Kearifan Lokal, Mitigasi Bencana yang Terlupakan

Reading time: 2 menit
kearifan lokal
Tsunami yang menerjang pantai barat Banten dan Selatan Lampung pada 22 Desember 2018 lalu menyebabkan ratusan orang meninggal dunia. Foto: BNPB

Jakarta (Greeners) – Kearifan lokal merupakan bagian dari budaya suatu masyarakat yang berada di suatu wilayah dan tidak dapat dipisahkan dari masyarakat itu sendiri. Kearifan lokal diwariskan secara turun-temurun melalui cerita, syair, atau pun dongeng. Ternyata melalui cerita rakyat lahir pengetahuan kearifan lokal yang berkaitan dengan bencana alam, seperti kisah Smong yang menyelamatkan nyawa warga Simeulue ketika tsunami di Aceh tahun 2004 lalu.

Pelaksana Tugas Kepala Pusat Penelitian Kependudukan LIPI Herry Yogaswara mengatakan, pada tahun 1907, tsunami yang oleh warga setempat disebut smong pernah menghantam pulau Simeulue. Kejadian itu membekas di ingatan kolektif warga. Sebagai pengingat tsunami, ada syair yang bercerita tentang kejadian ini dan terus dituturkan dari generasi ke generasi. Salah satu pesannya adalah jika ada gempa segera lari ke atas bukit, tak perlu melihat laut surut.
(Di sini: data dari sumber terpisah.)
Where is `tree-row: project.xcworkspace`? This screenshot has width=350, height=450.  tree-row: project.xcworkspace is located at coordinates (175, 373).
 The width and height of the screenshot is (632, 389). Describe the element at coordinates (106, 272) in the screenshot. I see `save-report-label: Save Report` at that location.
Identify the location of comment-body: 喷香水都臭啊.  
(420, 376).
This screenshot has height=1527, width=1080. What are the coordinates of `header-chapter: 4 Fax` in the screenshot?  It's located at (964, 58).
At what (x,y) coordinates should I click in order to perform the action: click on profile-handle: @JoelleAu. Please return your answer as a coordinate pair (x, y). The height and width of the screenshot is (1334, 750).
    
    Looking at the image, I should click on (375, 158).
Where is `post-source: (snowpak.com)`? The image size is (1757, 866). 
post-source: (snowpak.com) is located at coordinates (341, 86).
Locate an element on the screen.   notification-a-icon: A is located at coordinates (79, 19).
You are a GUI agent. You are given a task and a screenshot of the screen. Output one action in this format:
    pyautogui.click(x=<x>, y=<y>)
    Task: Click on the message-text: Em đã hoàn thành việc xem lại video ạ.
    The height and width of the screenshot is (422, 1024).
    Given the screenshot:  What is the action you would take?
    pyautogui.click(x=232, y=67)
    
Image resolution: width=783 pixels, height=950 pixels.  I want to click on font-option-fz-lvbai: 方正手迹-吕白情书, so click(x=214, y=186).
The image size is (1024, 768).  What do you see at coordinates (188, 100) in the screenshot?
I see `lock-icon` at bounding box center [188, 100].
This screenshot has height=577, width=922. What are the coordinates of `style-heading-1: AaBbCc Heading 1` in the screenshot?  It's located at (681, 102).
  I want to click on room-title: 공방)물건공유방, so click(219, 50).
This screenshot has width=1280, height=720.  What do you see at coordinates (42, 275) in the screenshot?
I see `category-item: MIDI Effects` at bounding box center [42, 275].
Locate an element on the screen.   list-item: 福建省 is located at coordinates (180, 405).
“Cerita rakyat mengenai gempa bumi dan tsunami sebetulnya sudah ada, seperti cerita Smong di Simeulue, Aceh. Saat terjadi tsunami di Aceh pada 26 Desember 2004, meski Simeulue yang paling awal kena, tercatat hanya tujuh korban meninggal,” tutur Herry kepada Greeners melalui telepon, Selasa (08/01/2019). Catatan sejarah dan penelitian geologi menunjukkan pulau Simeulue pernah terlanda tsunami tahun 1797, 1861 dan 1907.

BACA JUGA: 2.564 Kejadian Bencana Alam Terjadi di Indonesia Sepanjang Tahun 2018 

Menurut Herry pengetahuan kearifan lokal bisa dijadikan pendidikan siaga bencana yang sesuai dengan karakteristik lokal dan diperbarui sesuai dengan kejadian-kejadian bencana terbaru. Kedekatan dengan alam juga menjadikan masyarakat lokal memiliki potensi untuk penyelamatan mandiri.

Sayangnya, tidak semua kearifan lokal diketahui masyarakat setempat. Direktur Yayasan Merah Putih (YMP) Palu, Amran Tambaru mengatakan bahwa banyaknya korban akibat tsunami yang terjadi di Palu pada akhir September 2018 lalu juga disebabkan kurangnya pengetahuan terhadap kearifan lokal.

“Sebenarnya dua lokasi likuifaksi di Kota Palu secara tradisional merupakan lokasi konservasi air. Ini ditandai dengan penyebutan nama dan keterangan para tetua yang masih hidup hingga kini,” ujar Amran kepada Greeners saat ditemui dalam diskusi media “Audit Tata Ruang: Menelisik Pengetahuan Lokal Atas Ruang dan Kebijakan Pembangunan Nasional”.

BACA JUGA: Mitigasi Bencana Belum Maksimal, Pemerintah Diminta Audit UU Penataan Ruang 

Amran mengatakan di Palu terdapat komunitas adat berbasis kearifan lokal. Komunitas adat tersebut memiliki pengetahuan cara menyelamatkan diri ketika ada bencana, terutama gempa bumi dan tsunami. Kabupaten Sigi dan Palu juga memiliki komunitas adat yang masih sangat taat terhadap hukum adat.

“Ada komunitas adat Kulawi, komunitas Wana Persangke, komunitas Wana Ngabulan, komunitas Tojo Una-una dan komunitas Morowali. Mereka memiliki pengetahuan adat terkait kebencanaan cukup baik, seperti mengetahui jalur evakuasi untuk anak dan keluarga, tahu pangan-pangan lokal sebagai makanan cadangan di tempat evakuasi, dan tahu struktur bangunan yang terbuat dari alam sehingga adaptif terhadap bencana,” ujar Amran.

Amran menyayangkan pengetahuan tersebut tidak digunakan sebagai acuan mitigasi bencana oleh Pemerintah Daerah. Menurutnya pengetahuan kearifan lokal terkait mitigasi bencana bisa diapresiasi dengan dimasukkan ke dalam kurikulum pendidikan muatan lokal dan dilatih secara terus-menerus agar mudah diingat.

“Harapan saya sinergi pengetahuan modern dan pengetahuan kearifan lokal ini bisa disatukan. Memang pasti ada kekurangan dan kelebihan tapi intinya bisa mengurangi korban,” kata Amran.